§ Given passage
╭──
Jan 4, 2018
Leading Colorado Cannabis Attorney and Advocate Issue Statements Regarding Rescinding of Federal Marijuana Enforcement Guidance
Attorney General Jeff Sessions released a memo to U.S. attorneys today announcing he has rescinded all previously issued Justice Department guidance concerning marijuana policy. Previous guidance includes:
- The October 2009 memo from Deputy Attorney General David W. Ogden to U.S. attorneys regarding "Investigations and Prosecutions in States Authorizing the Medical Use of Marijuana;"
- The June 2011 memo from Deputy Attorney General James M. Cole to U.S. attorneys providing "Guidance Regarding the Ogden Memo in Jurisdictions Seeking to Authorize Marijuana for Medical Use;"
- The August 2013 memo from Cole to U.S. attorneys providing "Guidance Regarding Marijuana Enforcement;"
- The February 2014 memo from Cole to U.S. attorneys providing "Guidance Regarding Marijuana Related Financial Crimes;" and
- The October 2014 policy statement from Monty Wilkinson, director of the Executive Office for U.S. Attorneys, regarding "Marijuana Issues in Indian Country."
Statement from Brian Vicente, co-author of the Colorado legalization initiative, Amendment 64, and founding partner of Vicente Sederberg LLC, a preeminent national cannabis law firm representing cannabis businesses around the nation:
"Since August 2013, the 'Cole Memo' has served as guidance to prosecutors regarding prioritization and prosecutorial discretion with respect to federal marijuana law enforcement. It was not a law or binding policy and, as it explicitly stated, it never altered the Justice Department's authority to enforce federal marijuana laws. The rescinding of the Cole Memo does not indicate any specific changes in enforcement policy, and it remains to be seen whether it will have any significant impact on the Department's actions. U.S. attorneys had vast prosecutorial discretion before and they will continue to have the same level of discretion.
"We hope federal prosecutors will share the position that President Trump expressed during his campaign, when he stated that marijuana policy should 'absolutely' be left to the states. We also strongly encourage them to take into account the strong public support for letting states develop their own marijuana laws. Polls show nearly two-thirds of American voters — including a majority of Republicans — think marijuana should be legal for adult use. Even more have expressed opposition to the federal government interfering in state's marijuana policy decisions.
Statement from Mason Tvert, who co-directed the Amendment 64 campaign and now serves as vice president of communications for VS Strategies, a consulting firm dedicated to advancing the cannabis industry in a dynamic and responsible manner:
"The regulated marijuana market is steadily replacing the criminal market while also creating tens of thousands of jobs and pumping hundreds of millions of dollars of tax revenue into state economies. It would be incredibly counterproductive for the federal government to roll back this progress and hand the marijuana industry back over to cartels and criminals. States like Colorado and Washington have demonstrated that regulating marijuana works. Officials in these states are doing more than ever before to control marijuana, and it would behoove federal authorities to work with them and not against them."
╰──
§ Supplied data
╭──
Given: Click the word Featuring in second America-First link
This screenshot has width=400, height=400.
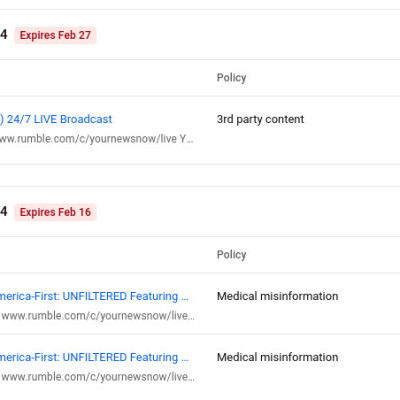Looking at the screenshot, I should [x=154, y=357].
╰──
§ Using the information
1. According to the press release, for which consulting firm does Mason Tvert serve as vice president of communications?
2. Write out the press release again, beginning at the words "Statement from Brian" and stopping after "level of discretion.", and switch "Cole Memo" to "Cole Guidance".
The data that precede this point are separate material and have no connection to the press release.

§ Completed exercise
1. VS Strategies

2.
Statement from Brian Vicente, co-author of the Colorado legalization initiative, Amendment 64, and founding partner of Vicente Sederberg LLC, a preeminent national cannabis law firm representing cannabis businesses around the nation:
"Since August 2013, the 'Cole Guidance' has served as guidance to prosecutors regarding prioritization and prosecutorial discretion with respect to federal marijuana law enforcement. It was not a law or binding policy and, as it explicitly stated, it never altered the Justice Department's authority to enforce federal marijuana laws. The rescinding of the Cole Guidance does not indicate any specific changes in enforcement policy, and it remains to be seen whether it will have any significant impact on the Department's actions. U.S. attorneys had vast prosecutorial discretion before and they will continue to have the same level of discretion.